My favorite example of classification is educator John Holt’s essay “Three Types of Discipline.” It’s a perfect example of how classification can challenge reductive either-or thinking.
What Holt does is to challenge the widespread assumption that there are only two ways to discipline children: Force or permissiveness. Holt’s essay instead discusses three methods: “the Discipline of Nature,” “the Discipline of Society,” and “the Discipline of Superior Force.” It’s a non-preachy and very effective answer to the old argument that you can either hit misbehaving children or sit back and do nothing.
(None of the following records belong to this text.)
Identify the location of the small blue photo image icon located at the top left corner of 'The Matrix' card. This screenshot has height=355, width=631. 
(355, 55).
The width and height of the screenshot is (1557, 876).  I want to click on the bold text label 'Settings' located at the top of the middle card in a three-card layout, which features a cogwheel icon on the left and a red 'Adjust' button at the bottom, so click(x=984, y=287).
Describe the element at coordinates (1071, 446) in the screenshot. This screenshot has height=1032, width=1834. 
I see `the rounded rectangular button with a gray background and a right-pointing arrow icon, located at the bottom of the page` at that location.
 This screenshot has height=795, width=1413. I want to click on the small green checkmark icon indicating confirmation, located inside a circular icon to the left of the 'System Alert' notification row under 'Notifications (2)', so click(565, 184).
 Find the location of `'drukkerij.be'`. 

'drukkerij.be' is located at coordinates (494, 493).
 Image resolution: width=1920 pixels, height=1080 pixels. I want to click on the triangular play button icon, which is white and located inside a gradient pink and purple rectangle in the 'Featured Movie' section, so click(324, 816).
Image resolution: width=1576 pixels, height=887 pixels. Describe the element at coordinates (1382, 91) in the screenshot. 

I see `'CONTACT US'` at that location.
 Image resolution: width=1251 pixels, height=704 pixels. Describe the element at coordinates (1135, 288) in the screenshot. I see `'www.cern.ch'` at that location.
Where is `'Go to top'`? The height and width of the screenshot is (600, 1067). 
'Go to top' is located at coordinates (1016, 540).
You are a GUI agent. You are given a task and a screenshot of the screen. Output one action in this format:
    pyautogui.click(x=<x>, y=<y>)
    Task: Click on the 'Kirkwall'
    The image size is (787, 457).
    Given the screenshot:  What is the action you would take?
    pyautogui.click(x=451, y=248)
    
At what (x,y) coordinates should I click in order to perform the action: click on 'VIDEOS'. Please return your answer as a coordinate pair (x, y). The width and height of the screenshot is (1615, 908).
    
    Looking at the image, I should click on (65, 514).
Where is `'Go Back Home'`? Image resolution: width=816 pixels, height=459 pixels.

Everyday life is full of experiences that teach us to look beyond obvious either/or thinking to a third possibility. How many of us, for example, had friends in high school who decided to get married right after graduation because they hated living with their parents? It never occurred to our unhappy friends that there might be other escape routes – finding a roommate, joining the military, or becoming a live-in nanny or au pair.
Spend a few minutes thinking about classification, and you’ll probably come up with many examples of simplistic thinking that can be critiqued through classification. This ability to break through our narrow thinking patterns is one of the great gifts of language. Maybe we should also make a resolution to appreciate that gift more often.